Last Updated:Mar 10, 2026

The Platform for AI (PAI) team developed the paiio module to simplify reading data from and writing data to MaxCompute tables in Deep Learning Containers (DLC) tasks. The paiio module supports three interfaces: TableRecordDataset, TableReader, and TableWriter. This topic describes these interfaces and provides examples of how to use them.

Limits

  • The paiio module supports TensorFlow 1.12, 1.15, and 2.0. You can use the paiio module only if you select the corresponding runtime images for these versions in your DLC tasks.

  • The paiio module does not support custom images.

Preparations: Configure account information

Before you use the paiio module to read data from or write data to MaxCompute tables, you must configure the AccessKey for your MaxCompute account. PAI reads the configuration information from a file. You must place the configuration file in a mounted file system and reference it in your code using an environment variable.

  1. Create a configuration file with the following content.

    access_id=xxxx
    access_key=xxxx
    end_point=http://xxxx

    Parameter

    Description

    access_id

    The AccessKey ID of your Alibaba Cloud account.

    access_key

    The AccessKey secret of your Alibaba Cloud account.

    end_point

    The endpoint of MaxCompute. For example, the endpoint for the China (Shanghai) region is http://service.cn-shanghai.maxcompute.aliyun.com/api. For more information, see Endpoints.

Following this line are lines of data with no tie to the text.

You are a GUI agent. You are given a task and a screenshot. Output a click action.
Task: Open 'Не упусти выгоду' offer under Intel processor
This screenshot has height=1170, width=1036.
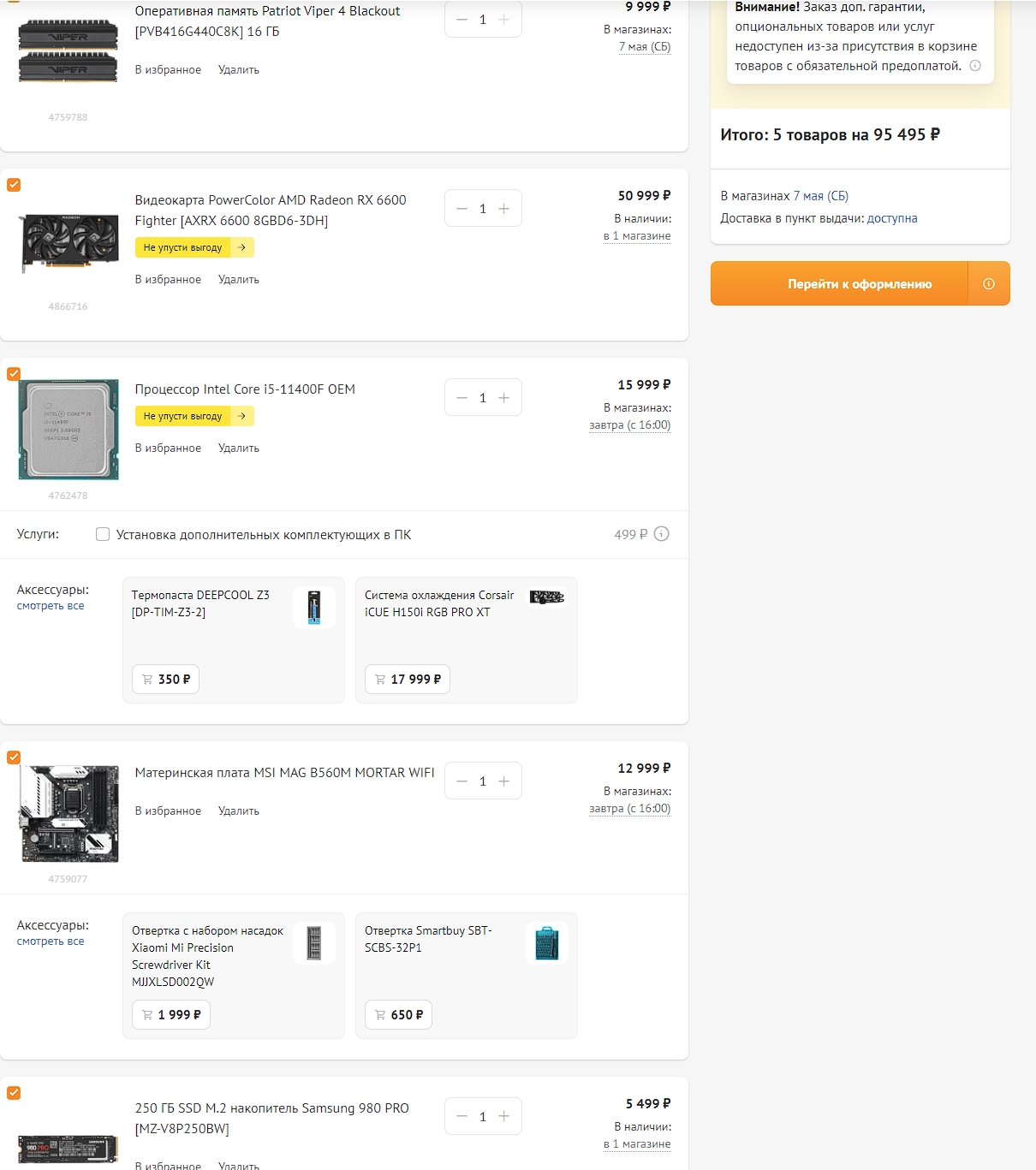194,416
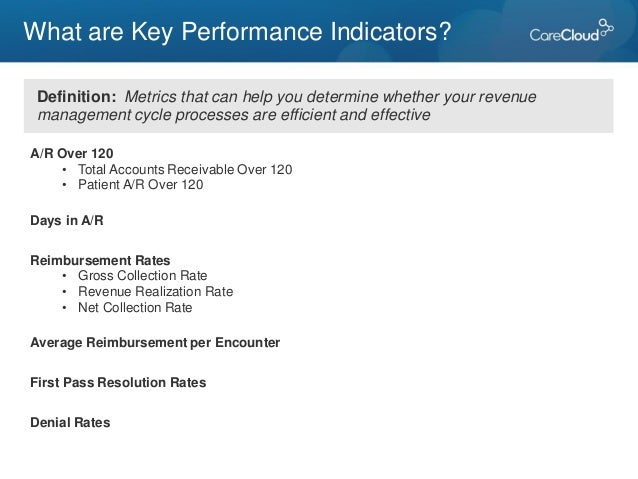Click the blue header banner area
Image resolution: width=638 pixels, height=479 pixels.
click(x=319, y=31)
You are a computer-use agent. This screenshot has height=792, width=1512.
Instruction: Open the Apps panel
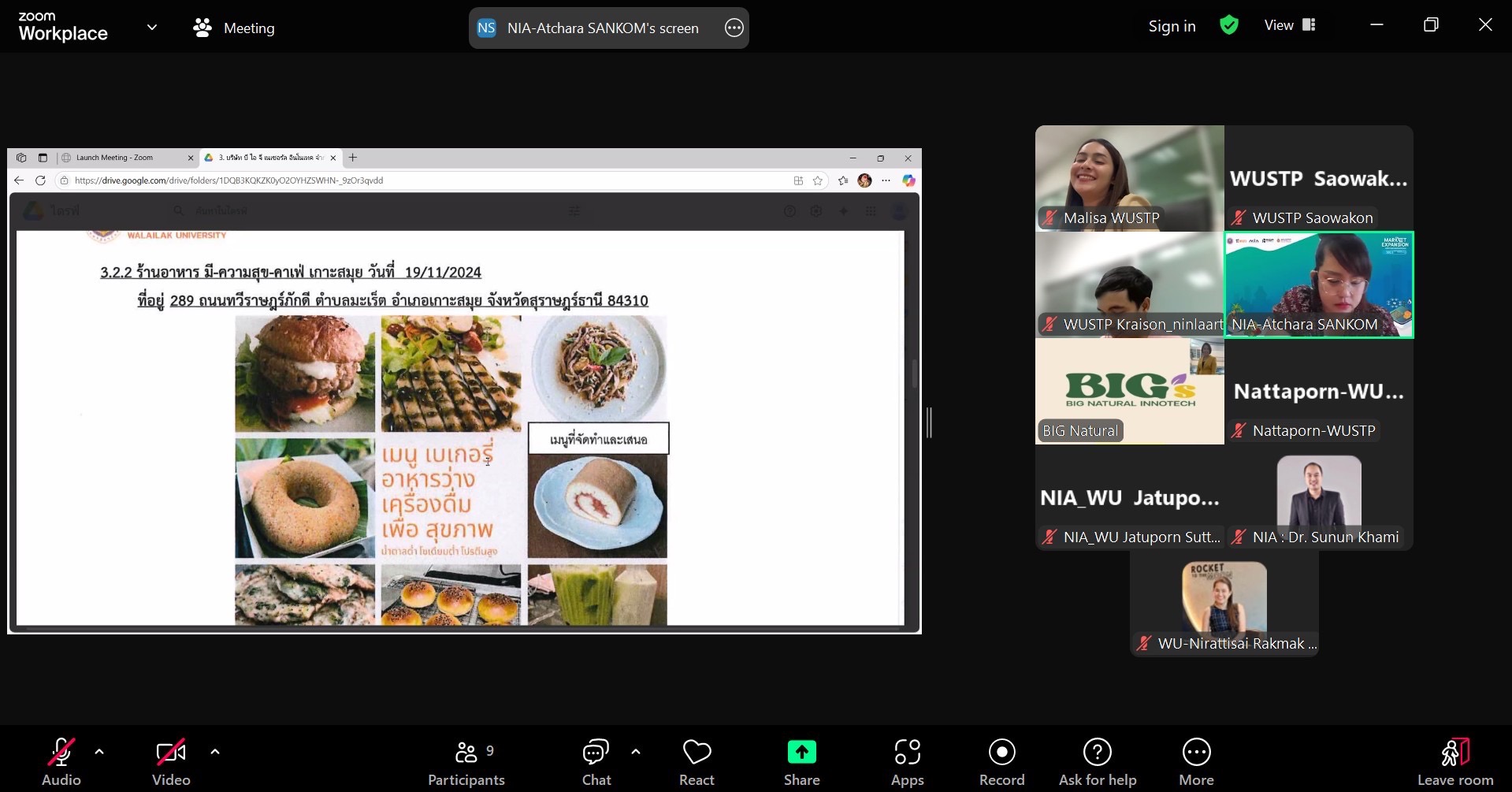tap(907, 762)
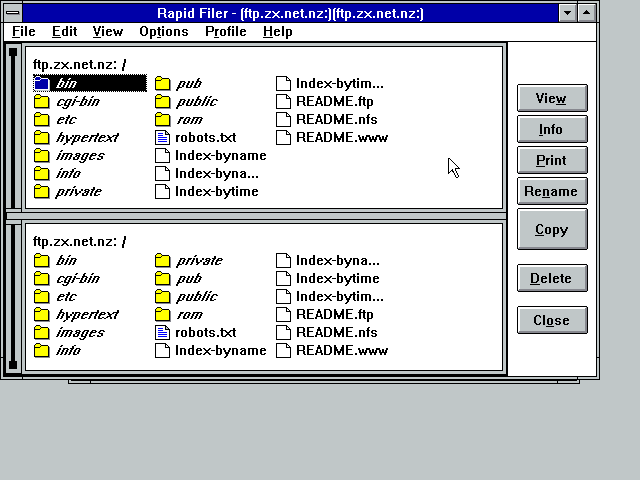Select README.ftp file icon in top pane
Viewport: 640px width, 480px height.
click(x=284, y=102)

  2. Specify the path of the configuration file in your code as follows.

    os.environ['ODPS_CONFIG_FILE_PATH'] = '<your MaxCompute config file path>'

    <your MaxCompute config file path> is the path to the configuration file.

TableRecordDataset Usage

Interface description

The TensorFlow community recommends using the Dataset interface in TensorFlow 1.2 and later to build data streams. This interface replaces the original thread and queue interfaces. For more information, see Dataset. You can combine and transform multiple Dataset objects to generate data for computation. This simplifies the data entry code.

  • Interface definition (Python)

    class TableRecordDataset(Dataset):
      def __init__(self,
                   filenames,
                   record_defaults,
                   selected_cols=None,
                   excluded_cols=None,
                   slice_id=0,
                   slice_count=1,
                   num_threads=0,
                   capacity=0):
  • Parameters

    Parameter

    Required

    Type

    Default

    Description

    filenames

    Yes

    STRING

    N/A

    A list of table names to read. The schemas of all tables must be the same. The table name format is odps://${your_projectname}/tables/${table_name}/${pt_1}/${pt_2}/....

    record_defaults

    Yes

    LIST or TUPLE

    N/A

    Used for data type conversion of the output columns and provides default values for empty columns. If the number of values does not match the number of columns read, or if a data type cannot be automatically converted, the system throws an exception during execution.

    Supported data types include FLOAT32, FLOAT64, INT32, INT64, BOOL, and STRING. For the default value of the INT64 type, see np.array(0, np.int64).

    selected_cols

    No

    STRING

    None

    The columns to select, specified as a string of column names separated by commas (,). The default value None reads all columns. This parameter cannot be used with excluded_cols.

    excluded_cols

    No

    STRING

    None

    The columns to exclude, specified as a string of column names separated by commas (,). The default value None reads all columns. This parameter cannot be used with selected_cols.

    slice_id

    No

    INT

    0

    In a distributed reading scenario, this is the ID of the current shard (zero-based numbering). For distributed reading, the system divides the table into multiple shards based on slice_count and reads the shard corresponding to slice_id.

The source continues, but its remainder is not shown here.